For the best results the screen needs to be lit evenly and with the best possible color saturation. Evenness is easily achieved using Kino Flos because of the soft quality of the light and the wide beam spread. The best saturation of color is achieved by using blue-spike lamps on blue screens and green-spike lamps on green screens. It’s not as much about how much light is used to light a screen, but rather what produces the best saturation of reflected blue or green light.

Other benefits of using Kino Flos?

Benefits include: ten times more light per watt than tungsten lighting; manual and DMX remote light level control without color shift; fast set-up; low power consumption; low heat; and cost savings from not using color gels.

Which fixtures should I use?

Because lighting screens is about evenness, you generally want to use bigger fixtures with the widest beam spread. For portability and versatility, 4ft/4Bank Systems and Image 45/85 DMX fixtures have been the most popular units for blue and green screen applications.

However, depending on the size of the screen (especially in installations) Double Systems (4ft, 6ft, 8ft) and 4Banks (4ft, 6ft, 8ft) can be used. Sometimes choosing the appropriate fixture is based upon the size of the screen that needs to be lit. Bigger units covering more area become more economical. Diva-Lites with their smaller profile and ParaBeams with their more directional beam can also be used, but the results usually are not as efficient as Image fixtures.

If blue and green spike lamps display the best saturation, why not use them 100 % of the time?

There are times when the subject is very close to the screen or standing on a cyclorama with a floor painted blue or green. In these cases where it is impossible to keep the light from contaminating the subject matter, we recommend using our KF32 (3200K) Lamps. The KF32 Lamps deliver all the benefits of evenness, but they do not have as much contaminating red spectrum as tungsten hot lights.

Where do I place the fixtures?

The general rule: about the height of the screen, half that distance in front at a 45% angle. So if the screen is 20ft (7m) high, the lights would hang 8-10ft (3-3.5m) in front of the screen. Generally, the 4ft fixtures are rigged 2–3ft (1m) apart in a row. On screens lower than 20ft (7m), one row across the top is sufficient. For better evenness and a brighter screen, a row of fixtures may be placed along the bottom as well.

Is there light drop off in the middle of the screen?

Use a spot meter, not an incident meter to get readings. Our experience has been that if the fixtures are properly placed we have not seen more than a 1/10th difference (spot meter) from top to bottom of screen. On screens 40ft (13m), the screen is evenly lit having one row across the top and one row across the bottom. For taller screens 60-80ft (20-26m) an additional row may be placed on the top and angled more towards the center. Sometimes when units are placed on chain hoists, the lights can be moved to light the screen and still be out of camera view.

Do I need to light the subject separately from the screen?

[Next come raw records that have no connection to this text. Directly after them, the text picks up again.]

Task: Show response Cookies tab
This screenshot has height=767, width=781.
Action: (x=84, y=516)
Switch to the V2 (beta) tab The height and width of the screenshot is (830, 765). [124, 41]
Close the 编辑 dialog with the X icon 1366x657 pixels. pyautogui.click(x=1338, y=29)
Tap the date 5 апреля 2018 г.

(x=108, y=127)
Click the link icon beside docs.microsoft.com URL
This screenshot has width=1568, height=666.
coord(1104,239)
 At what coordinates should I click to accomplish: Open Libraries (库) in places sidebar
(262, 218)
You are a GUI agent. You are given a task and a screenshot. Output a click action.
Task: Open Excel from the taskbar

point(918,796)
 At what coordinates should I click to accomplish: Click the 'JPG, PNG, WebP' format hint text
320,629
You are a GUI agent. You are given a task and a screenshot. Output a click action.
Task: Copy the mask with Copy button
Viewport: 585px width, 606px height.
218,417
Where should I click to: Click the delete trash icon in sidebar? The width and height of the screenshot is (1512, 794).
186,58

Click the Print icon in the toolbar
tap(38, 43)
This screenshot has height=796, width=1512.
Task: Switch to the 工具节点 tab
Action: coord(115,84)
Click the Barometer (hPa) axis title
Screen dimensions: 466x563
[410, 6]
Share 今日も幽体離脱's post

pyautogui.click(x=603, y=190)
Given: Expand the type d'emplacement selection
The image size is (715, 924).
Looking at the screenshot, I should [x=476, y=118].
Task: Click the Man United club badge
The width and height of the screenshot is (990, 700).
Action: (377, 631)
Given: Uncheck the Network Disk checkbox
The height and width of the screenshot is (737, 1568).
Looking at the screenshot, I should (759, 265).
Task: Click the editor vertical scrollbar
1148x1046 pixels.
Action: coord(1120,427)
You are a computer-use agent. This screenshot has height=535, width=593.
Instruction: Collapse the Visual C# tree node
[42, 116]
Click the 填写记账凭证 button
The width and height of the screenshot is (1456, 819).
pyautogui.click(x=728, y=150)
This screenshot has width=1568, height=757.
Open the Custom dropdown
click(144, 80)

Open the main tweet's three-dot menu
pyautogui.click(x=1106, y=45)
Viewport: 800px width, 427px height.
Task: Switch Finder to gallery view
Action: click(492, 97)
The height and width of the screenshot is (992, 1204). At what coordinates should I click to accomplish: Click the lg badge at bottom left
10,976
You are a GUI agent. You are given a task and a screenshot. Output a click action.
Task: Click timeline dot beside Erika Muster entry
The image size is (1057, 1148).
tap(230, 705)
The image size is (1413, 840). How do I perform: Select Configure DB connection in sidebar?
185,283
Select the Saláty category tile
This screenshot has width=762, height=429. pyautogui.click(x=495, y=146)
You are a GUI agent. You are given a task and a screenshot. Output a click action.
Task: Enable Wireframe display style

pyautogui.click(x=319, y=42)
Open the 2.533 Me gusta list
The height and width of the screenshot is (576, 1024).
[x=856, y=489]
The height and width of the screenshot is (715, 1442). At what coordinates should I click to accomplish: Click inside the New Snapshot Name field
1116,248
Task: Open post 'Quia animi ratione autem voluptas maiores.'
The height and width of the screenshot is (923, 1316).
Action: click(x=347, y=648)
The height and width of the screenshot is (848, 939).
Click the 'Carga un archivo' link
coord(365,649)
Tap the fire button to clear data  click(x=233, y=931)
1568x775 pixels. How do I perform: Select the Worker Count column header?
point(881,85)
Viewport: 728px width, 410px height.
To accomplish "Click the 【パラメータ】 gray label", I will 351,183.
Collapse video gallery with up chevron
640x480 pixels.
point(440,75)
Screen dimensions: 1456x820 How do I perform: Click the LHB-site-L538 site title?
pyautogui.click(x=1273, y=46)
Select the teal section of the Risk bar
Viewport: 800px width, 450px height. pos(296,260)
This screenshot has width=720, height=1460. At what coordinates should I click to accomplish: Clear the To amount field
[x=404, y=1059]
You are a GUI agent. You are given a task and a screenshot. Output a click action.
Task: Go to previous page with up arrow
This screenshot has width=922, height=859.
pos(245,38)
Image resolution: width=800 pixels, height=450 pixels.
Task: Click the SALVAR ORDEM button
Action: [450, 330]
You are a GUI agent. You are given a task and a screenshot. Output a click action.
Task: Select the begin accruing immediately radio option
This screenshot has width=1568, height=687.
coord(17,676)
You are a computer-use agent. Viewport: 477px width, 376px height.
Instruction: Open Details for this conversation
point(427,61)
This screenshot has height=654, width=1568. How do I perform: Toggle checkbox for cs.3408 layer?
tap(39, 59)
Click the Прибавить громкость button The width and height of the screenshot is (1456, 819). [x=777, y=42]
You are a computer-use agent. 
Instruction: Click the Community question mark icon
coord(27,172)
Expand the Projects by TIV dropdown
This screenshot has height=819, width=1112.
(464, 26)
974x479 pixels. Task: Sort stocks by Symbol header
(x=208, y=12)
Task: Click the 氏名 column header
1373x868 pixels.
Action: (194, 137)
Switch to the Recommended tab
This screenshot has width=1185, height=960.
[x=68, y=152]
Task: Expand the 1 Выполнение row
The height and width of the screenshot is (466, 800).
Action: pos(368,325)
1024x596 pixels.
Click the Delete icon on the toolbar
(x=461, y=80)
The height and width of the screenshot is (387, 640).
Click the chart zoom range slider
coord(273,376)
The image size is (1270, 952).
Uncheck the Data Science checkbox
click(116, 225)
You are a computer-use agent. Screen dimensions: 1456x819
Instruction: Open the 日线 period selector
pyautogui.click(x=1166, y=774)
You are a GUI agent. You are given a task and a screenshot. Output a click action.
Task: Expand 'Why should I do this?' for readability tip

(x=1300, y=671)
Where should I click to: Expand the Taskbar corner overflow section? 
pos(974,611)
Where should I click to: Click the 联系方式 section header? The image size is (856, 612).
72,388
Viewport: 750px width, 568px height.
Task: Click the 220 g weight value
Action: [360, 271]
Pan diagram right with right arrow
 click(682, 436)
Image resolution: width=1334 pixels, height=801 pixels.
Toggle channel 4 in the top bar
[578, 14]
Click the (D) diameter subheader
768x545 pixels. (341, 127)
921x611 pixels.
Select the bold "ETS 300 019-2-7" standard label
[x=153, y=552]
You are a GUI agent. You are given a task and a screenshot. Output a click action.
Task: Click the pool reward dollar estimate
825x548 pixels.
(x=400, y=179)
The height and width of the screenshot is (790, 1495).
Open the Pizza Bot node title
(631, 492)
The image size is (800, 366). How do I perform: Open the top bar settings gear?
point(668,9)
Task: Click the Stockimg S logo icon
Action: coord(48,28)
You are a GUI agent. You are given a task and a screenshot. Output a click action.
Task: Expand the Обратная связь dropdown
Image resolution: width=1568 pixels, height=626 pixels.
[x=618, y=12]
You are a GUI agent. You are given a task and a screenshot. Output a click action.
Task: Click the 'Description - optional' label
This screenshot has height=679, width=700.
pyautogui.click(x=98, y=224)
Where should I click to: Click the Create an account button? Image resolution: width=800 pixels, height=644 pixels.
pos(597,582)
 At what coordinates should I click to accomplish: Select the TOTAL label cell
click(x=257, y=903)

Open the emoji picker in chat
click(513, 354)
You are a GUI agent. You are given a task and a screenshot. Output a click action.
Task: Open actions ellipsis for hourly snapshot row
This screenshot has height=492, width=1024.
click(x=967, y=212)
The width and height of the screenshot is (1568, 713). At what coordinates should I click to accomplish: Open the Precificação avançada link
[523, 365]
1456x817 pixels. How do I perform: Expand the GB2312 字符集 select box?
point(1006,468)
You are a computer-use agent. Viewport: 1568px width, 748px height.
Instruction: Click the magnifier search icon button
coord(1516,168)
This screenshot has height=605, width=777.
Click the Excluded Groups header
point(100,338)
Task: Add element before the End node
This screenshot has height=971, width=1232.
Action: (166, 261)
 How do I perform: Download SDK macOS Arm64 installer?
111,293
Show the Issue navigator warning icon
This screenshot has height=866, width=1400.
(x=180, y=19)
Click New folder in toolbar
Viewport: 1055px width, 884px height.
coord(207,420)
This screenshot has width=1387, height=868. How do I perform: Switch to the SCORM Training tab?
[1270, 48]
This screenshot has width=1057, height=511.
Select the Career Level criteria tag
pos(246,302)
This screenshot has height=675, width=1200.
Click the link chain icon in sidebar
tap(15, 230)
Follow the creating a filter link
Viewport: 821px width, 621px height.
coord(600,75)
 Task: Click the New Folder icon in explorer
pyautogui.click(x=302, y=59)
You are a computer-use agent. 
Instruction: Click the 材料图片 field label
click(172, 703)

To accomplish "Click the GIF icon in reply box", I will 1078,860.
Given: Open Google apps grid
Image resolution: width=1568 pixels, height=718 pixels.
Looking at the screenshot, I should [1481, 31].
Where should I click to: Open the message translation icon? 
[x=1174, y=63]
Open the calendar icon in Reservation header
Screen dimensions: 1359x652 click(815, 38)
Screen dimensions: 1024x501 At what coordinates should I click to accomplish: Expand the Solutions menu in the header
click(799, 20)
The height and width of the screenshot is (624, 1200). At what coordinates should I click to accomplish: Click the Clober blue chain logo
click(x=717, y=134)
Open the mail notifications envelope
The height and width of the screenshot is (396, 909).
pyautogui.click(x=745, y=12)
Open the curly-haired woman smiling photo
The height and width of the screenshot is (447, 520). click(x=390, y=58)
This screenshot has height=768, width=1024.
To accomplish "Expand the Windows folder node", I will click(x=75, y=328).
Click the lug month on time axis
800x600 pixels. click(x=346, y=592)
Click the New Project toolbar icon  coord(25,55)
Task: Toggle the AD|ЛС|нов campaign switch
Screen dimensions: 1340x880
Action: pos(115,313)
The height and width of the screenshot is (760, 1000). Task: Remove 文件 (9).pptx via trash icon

Yes, the screen should be lit first to the light level required. Then the subject should be lit separately.

What is the light level for the subject and the screen?

For best results shoot a density wedge test to determine exposure for the screen. Generally people shoot at key for greenscreen, or underexpose the shot as much as 2/3 f-stop to 1 f-stop under key. Bluescreens are underexposed 11/2 f-stop to 12/3 f-stop below the key light level.

What should I use to light my subject?

You can choose any light for the subject. But once the screen has been lit, try to keep stray light off the screen. In many cases Kino Flos are used to illuminate the foreground subject because the soft quality of fluorescents drops off and doesn’t spill unwanted light onto the screen.